Linke Veteranen fühlten sich an eine historische Niederlage erinnert: Vor 70 Jahren, am 18. April 1948, hatte die Democrazia Cristiana überraschend deutlich die Parlamentswahlen gewonnen; die siegessichere sozialistisch-kommunistische Volksfront dagegen war über 31 Prozent nicht hinausgekommen. Eine herbe Enttäuschung, erinnert sich die 88-jährige Luciana Castellina (damals Partito Comunista, heute Sinistra Italiana), aber: „Am Tag danach gingen wir wieder an die Arbeit.“ Die Partei lebte, und der Kampfgeist ihrer Mitglieder war ungebrochen.
Nach dem Desaster des 4. März 2018 sieht das anders aus. 18,7 Prozent für Matteo Renzis Partito Democratico (PD), nur 3,4 für Die Freien und Gleichen (Liberi e Uguali/LeU) und 1,1 Prozent für Die Macht dem Volk (Potere al Popolo/PaP) markieren einen historischen Tiefpunkt. Für den regierenden PD war es eine Niederlage mit Ansage. Das von Matteo Renzi penetrant vorgetragene Selbstlob für angebliche Erfolge in der Wirtschafts- und Sozialpolitik konnte nicht überzeugen. Denn seine Reformen führten nicht, wie versprochen, zu mehr unbefristeten Arbeitsverhältnissen, sondern nur zu noch mehr prekären, schlecht bezahlten Jobs auf Zeit, insbesondere im Süden des Landes und unter jungen Leuten. Dort kam von den moderaten Zuwächsen des Bruttoinlandsproduktes wenig bis gar nichts an: Nach offiziellen Daten des staatlichen Statistikinstituts (Istat) leben mehr als 20 Prozent der Italiener und ein Drittel der Kinder in Armut oder sind von Armut bedroht. Laut der Nichtregierungsorganisation Oxfam besitzen die sieben reichsten Italiener ebenso viel wie die 18 Millionen ärmsten. Die Zahl der Menschen in absoluter Armut hat sich innerhalb der letzten zehn Jahre auf 4,7 Millionen verdoppelt.
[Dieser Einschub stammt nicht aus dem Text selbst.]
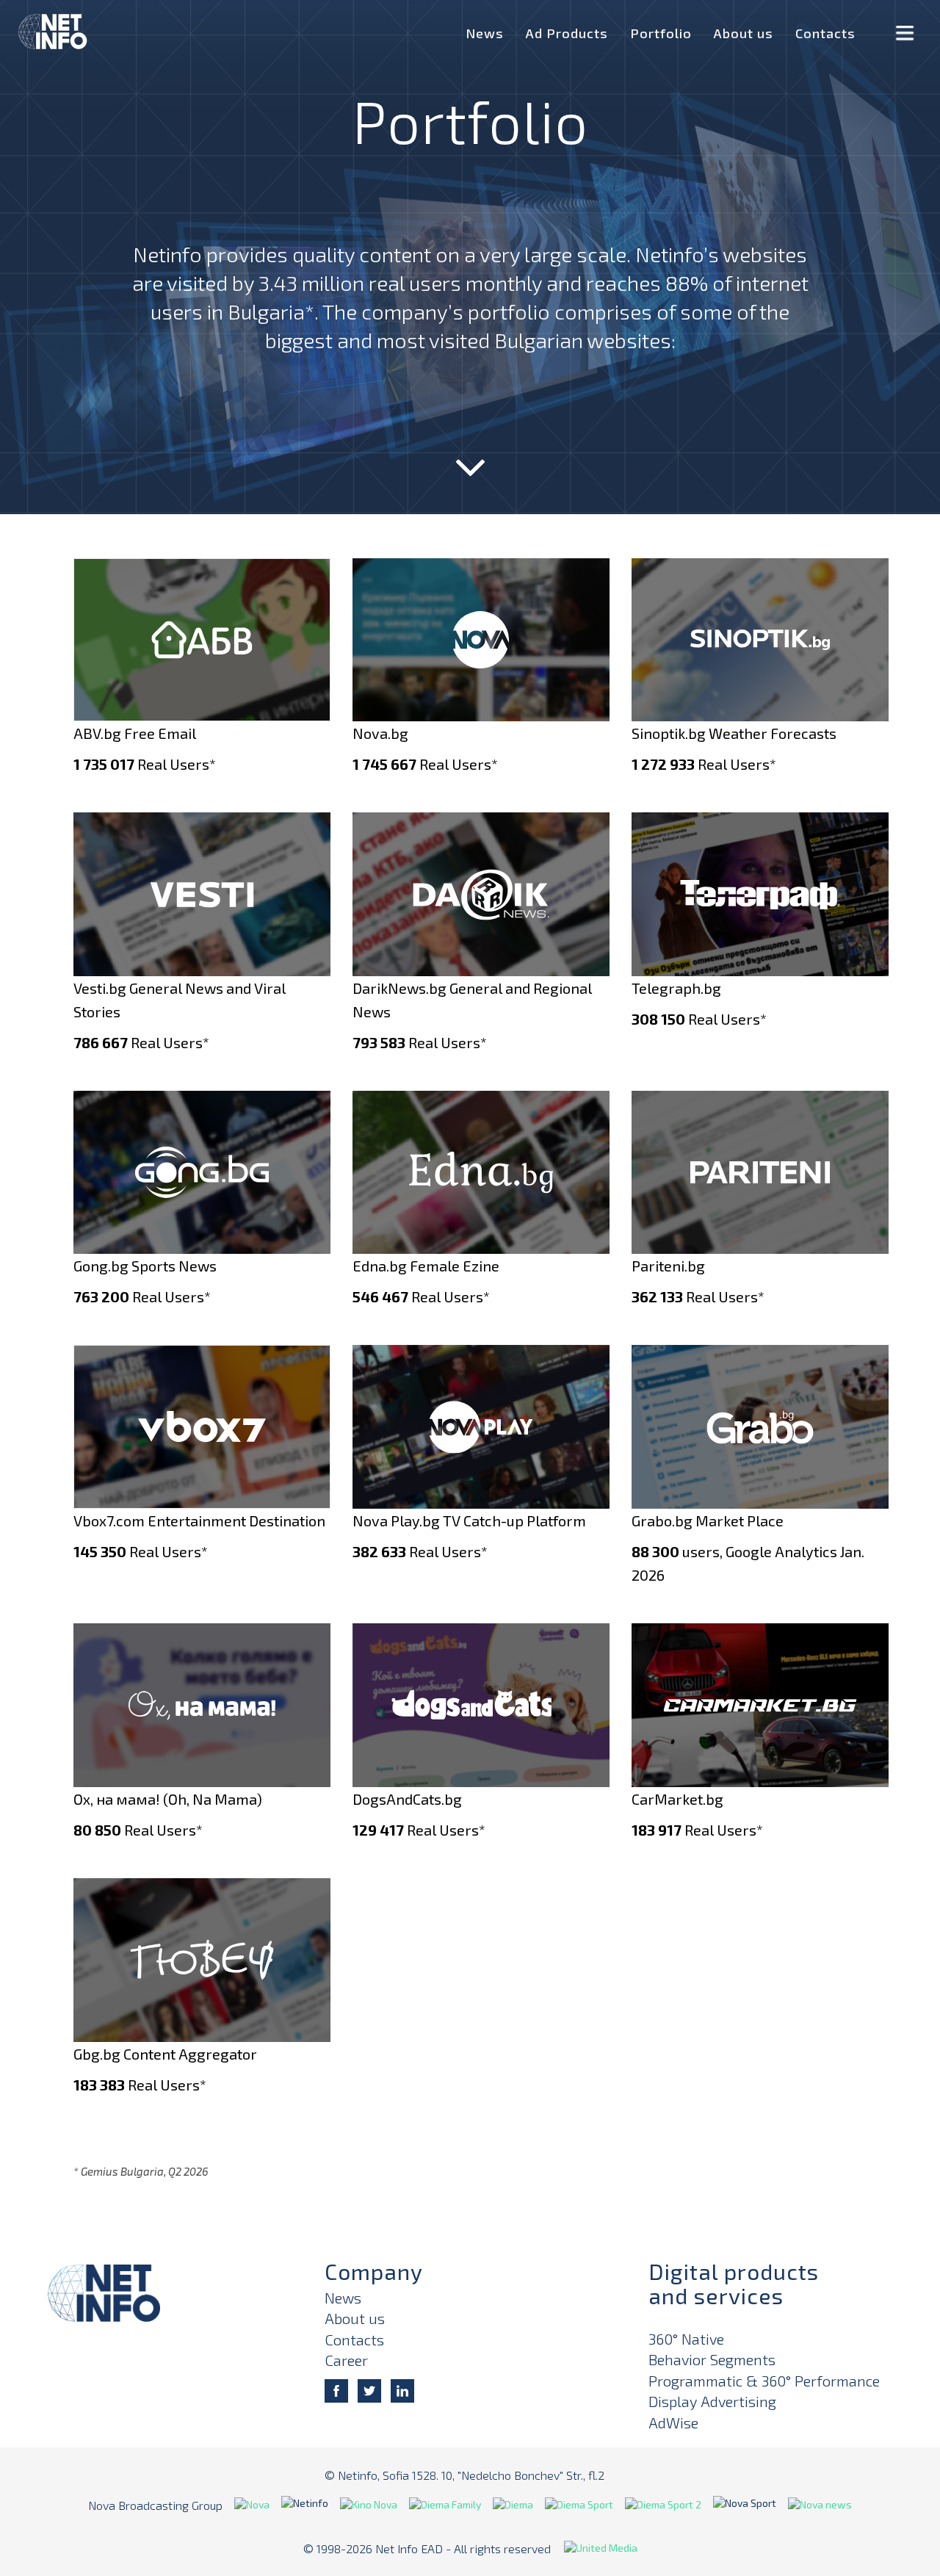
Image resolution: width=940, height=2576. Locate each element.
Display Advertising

Von „erfolgreichen Reformen“ kann also keine Rede sein. Das gilt auch für die Flüchtlingspolitik. Hier hielten sich Premier Paolo Gentiloni und Innenminister Marco Minniti vom Partito Democratico zugute, durch rigorose Abschottung und Abkommen mit Libyen die Einwanderung begrenzt zu haben. Die rassistischen Hardliner von der Lega konterten mit Tiraden gegen die „Invasion“, der mit massenhaften Abschiebungen zu begegnen sei. Leider hatten sie damit Erfolg: Die Lega gehört mit 17,4 Prozent der Stimmen zu den Wahlsiegern.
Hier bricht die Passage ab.